Abstract

Human emotion is a core link between cognition, behavior, and physiology, and its accurate recognition is crucial for advancing the development of intelligent human-computer interaction, mental health diagnosis, and other related fields. Current research mostly achieves multi-domain feature fusion through simple concatenation or weighted fusion at the algorithmic level, failing to fully reveal and exploit the feature contribution rates associated with emotional processing. To address the aforementioned issues, this study first conducts sufficient feature extraction across the temporal, frequency, and spatial domains, and then proposes a hybrid encoder model integrating 3D-CNN, LSTM, and an attention mechanism, named CLANet.

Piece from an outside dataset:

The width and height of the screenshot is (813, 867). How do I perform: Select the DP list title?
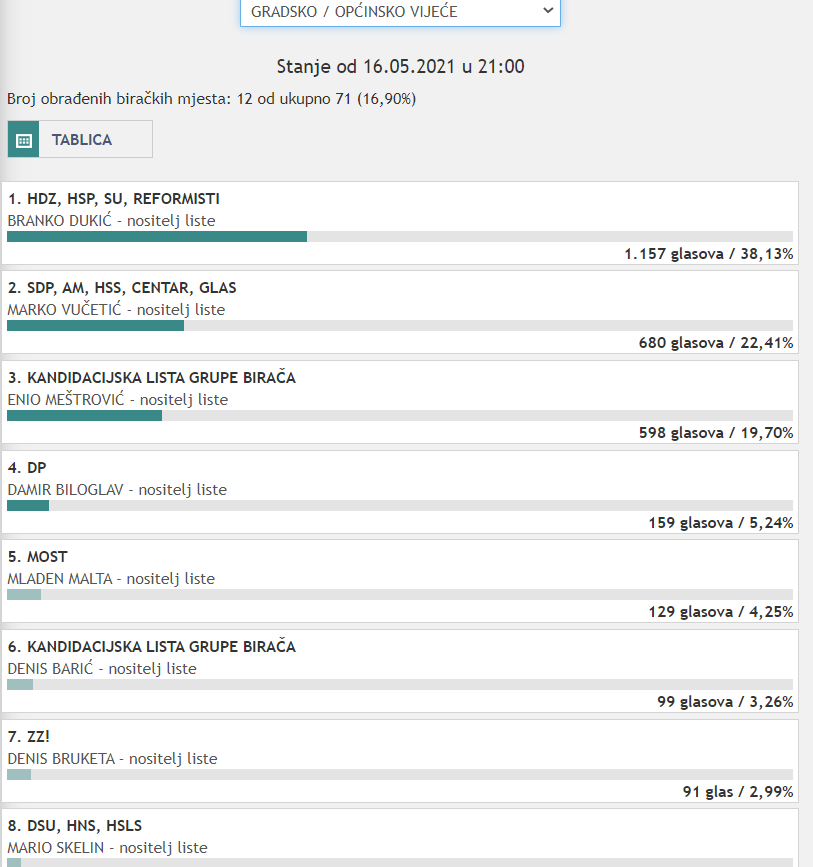click(27, 468)
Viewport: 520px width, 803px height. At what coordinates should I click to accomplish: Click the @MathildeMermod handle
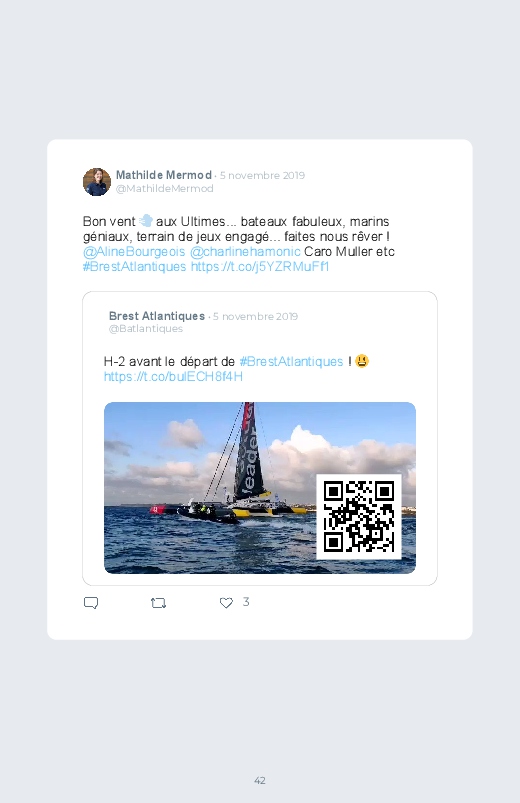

This model can not only capture local dynamic patterns but also integrate global spatial configurations, thereby providing a novel approach for emotion recognition and improving recognition accuracy. Experiments conducted on the SEED IV dataset demonstrate that the proposed CLANet model achieves a test accuracy of 93.8%, outperforming state-of-the-art models such as support vector machines (SVMs), BiLSTM, Hierarchical LSTM, and EEGNet. Furthermore, the fusion of multi-domain features (temporal, frequency, and spatial) significantly enhances recognition performance, achieving a maximum accuracy of 94.0% in the θ band. This study provides a more physiologically relevant architecture for EEG-based emotion recognition and offers technical support for its practical applications in related fields.